I was feeling restless, unable to concentrate. My eyes bounced from the striped wallpaper, distressed wooden floors, fabric chairs, and finally down at the large onyx desk where my laptop was perched. Everything mixed and matched in such a way it was undeniable that they were selected with coordination in mind.
The entire house was the exact same way. Every room decorated with care and understanding. Comfort and logic. Luxury and frills.
No expense was spared.
I was glad I could give her that.
Tricia and I had purchased the brownstone right before we married. The place was old and needed a shit ton of work. I wanted to pass on the house, but Tricia saw potential she couldn’t pass up. I imagined it was how she felt about me when we first met. A little broken, but with some tender-loving care she knew she could put it back together, just as she had me.
At first we were both too busy with our careers to bother with redoing it. Flirt was just making great strides, and her interior design job brought her so much satisfaction, she couldn’t let it go.

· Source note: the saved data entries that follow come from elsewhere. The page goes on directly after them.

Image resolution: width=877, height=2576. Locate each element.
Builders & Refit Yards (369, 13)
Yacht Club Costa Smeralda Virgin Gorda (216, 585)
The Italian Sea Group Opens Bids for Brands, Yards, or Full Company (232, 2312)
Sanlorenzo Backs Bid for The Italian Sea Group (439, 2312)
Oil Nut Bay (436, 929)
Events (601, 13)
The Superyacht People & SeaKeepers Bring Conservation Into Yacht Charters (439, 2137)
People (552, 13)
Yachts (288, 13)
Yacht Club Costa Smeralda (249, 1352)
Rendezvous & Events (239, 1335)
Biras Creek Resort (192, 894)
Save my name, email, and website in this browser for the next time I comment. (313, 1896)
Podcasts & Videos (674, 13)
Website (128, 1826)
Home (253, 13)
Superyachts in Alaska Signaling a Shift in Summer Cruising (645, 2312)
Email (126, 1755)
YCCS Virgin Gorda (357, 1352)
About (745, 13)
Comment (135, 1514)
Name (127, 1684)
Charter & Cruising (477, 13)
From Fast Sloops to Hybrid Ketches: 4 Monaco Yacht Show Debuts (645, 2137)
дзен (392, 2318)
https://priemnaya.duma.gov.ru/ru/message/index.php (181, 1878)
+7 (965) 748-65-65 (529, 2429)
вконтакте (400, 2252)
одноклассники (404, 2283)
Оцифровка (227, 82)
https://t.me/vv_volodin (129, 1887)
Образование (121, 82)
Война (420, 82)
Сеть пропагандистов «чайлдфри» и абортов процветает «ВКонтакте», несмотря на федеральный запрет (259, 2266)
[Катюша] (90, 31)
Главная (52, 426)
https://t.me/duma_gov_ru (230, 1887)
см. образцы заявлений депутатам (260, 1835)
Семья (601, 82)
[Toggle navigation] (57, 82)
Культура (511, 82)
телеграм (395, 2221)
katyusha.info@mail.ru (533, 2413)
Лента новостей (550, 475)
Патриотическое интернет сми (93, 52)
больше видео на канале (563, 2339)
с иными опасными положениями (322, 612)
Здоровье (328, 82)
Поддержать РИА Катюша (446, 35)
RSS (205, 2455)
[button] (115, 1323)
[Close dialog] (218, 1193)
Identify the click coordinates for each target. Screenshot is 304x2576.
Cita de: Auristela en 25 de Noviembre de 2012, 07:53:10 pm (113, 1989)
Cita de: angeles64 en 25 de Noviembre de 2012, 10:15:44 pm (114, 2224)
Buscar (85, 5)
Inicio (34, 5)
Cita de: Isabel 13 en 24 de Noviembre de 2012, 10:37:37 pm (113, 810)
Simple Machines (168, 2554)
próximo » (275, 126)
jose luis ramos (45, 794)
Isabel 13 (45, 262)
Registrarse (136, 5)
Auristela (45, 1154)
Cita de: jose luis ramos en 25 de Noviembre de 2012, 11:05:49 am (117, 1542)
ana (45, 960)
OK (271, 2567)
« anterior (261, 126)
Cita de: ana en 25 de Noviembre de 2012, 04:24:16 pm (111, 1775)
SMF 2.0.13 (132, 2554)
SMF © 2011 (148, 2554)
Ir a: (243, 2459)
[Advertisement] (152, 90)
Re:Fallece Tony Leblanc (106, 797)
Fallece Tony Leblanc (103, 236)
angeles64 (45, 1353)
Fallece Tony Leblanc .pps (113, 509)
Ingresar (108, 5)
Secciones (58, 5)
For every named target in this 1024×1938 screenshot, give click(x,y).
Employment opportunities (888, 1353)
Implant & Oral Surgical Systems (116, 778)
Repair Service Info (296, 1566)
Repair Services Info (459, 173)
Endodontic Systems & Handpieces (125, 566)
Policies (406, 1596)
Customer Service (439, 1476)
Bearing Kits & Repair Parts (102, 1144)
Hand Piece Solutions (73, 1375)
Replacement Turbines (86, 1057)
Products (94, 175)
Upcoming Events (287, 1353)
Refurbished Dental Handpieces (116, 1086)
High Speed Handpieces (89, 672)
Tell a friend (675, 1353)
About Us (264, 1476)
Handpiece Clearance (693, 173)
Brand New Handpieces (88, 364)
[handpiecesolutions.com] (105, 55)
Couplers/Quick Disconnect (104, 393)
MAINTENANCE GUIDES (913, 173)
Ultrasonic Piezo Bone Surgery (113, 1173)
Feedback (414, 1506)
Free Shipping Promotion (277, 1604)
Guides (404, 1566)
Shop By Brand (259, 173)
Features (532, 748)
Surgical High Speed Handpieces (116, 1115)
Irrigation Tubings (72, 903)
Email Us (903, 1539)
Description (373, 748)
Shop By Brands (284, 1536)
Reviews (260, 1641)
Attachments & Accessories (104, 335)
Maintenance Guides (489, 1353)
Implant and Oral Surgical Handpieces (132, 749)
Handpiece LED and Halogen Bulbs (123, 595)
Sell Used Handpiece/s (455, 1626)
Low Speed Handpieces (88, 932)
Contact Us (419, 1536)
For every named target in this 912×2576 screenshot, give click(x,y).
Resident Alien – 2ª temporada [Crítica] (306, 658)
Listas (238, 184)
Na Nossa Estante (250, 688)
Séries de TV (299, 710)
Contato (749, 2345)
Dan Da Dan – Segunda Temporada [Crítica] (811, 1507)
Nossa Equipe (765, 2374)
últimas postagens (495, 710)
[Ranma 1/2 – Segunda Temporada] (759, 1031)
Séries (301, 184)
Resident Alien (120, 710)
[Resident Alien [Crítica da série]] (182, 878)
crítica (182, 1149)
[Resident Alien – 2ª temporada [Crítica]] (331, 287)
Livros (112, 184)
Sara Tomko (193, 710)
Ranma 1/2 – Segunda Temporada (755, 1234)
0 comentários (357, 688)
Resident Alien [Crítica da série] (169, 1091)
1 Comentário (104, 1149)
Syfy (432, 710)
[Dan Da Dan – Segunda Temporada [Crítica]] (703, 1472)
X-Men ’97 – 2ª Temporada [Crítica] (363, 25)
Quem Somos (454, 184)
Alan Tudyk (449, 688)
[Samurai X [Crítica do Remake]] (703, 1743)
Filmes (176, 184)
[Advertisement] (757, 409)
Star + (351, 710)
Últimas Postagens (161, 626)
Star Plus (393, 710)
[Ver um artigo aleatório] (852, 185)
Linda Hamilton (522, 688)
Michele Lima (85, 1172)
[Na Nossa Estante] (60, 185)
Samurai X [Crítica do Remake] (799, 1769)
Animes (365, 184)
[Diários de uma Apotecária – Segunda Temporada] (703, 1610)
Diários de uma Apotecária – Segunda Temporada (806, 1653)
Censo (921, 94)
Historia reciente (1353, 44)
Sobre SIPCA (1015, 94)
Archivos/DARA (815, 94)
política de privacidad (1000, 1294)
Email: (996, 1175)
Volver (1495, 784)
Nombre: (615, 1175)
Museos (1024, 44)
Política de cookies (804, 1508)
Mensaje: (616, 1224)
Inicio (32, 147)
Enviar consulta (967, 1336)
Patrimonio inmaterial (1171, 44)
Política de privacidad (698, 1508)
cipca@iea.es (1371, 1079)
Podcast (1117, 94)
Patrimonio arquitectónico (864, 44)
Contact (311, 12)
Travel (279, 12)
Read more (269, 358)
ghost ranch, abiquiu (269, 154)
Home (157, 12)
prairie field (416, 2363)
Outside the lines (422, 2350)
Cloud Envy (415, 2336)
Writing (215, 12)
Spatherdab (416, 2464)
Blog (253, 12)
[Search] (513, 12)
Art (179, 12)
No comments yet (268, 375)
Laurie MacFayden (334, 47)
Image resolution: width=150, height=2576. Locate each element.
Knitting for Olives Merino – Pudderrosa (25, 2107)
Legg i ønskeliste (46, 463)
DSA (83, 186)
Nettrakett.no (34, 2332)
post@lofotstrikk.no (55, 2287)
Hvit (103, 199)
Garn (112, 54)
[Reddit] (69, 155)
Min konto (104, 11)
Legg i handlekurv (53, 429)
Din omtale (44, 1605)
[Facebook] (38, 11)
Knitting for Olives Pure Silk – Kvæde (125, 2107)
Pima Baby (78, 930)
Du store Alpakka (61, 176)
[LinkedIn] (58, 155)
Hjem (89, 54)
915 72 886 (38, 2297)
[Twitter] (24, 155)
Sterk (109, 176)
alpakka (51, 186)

But as soon as we found out she was pregnant, she decided it was time to quit. During those nine months before Scarlett was born, she coordinated the complete renovation of our home and was certain to include every modern convenience
. She knew what I liked and never cut corners.
I focused on working, or wanted to be. I started to tap on my keyboard, but stroke after stroke no coherent words would form. My mind was trapped in the days of the construction and the nuance of coming home to her every night.
The knock on the door was light.
A quick glance out the window from my office told me it was Ethan. His car was parked in the drive. The visit was unexpected, but not unwelcome.
I looked at the clock. It was ten. I was up. I was always up—working. He knew that.
As soon as he walked in, I could tell he was twitchy and nervous. It wasn’t so much unlike him, and I honestly paid little attention. Scarlett was fast asleep, so I turned the speakers in the living room on, allowing the Ramones to play quietly through them, and then grabbed us both a beer before taking a seat.
“So, what’s up?” I asked.
With a beer in his hand, Ethan stood. “I have something I want to discuss with you.”
I raised a brow. “Sounds serious. What is it?”
Ethan took a few steps toward the window, and then turned back to me. “Remember that girl from MSU?”
I tensed. By saying that girl, I knew exactly whom he was referring to. She was my first love, but she belonged to Ethan first. Although technically I had met her before him, I had lost her, literally. “Yeah, of course I do.”
He was pacing now. “She was smoking hot, right?”
I nodded. She was so much more than that, but Ethan wasn’t aware of just how much, and the past was better left in the past.
He stopped pacing and looked right at me. “And Fiona is smoking hot too, don’t you think?”
Setting my beer down, I let out a forced laugh. “Yeah, of course I do, but she’s your wife, man. I really don’t think about her that way.”
A shaky palm ran through his blonde hair. “What if I told you I wanted to do with Fiona what we did with her?”
“You want me to fuck your wife?”
Ethan hesitated and seemed to ponder this. “Well, maybe not exactly the same thing as we did back then. No intercourse, but other things.”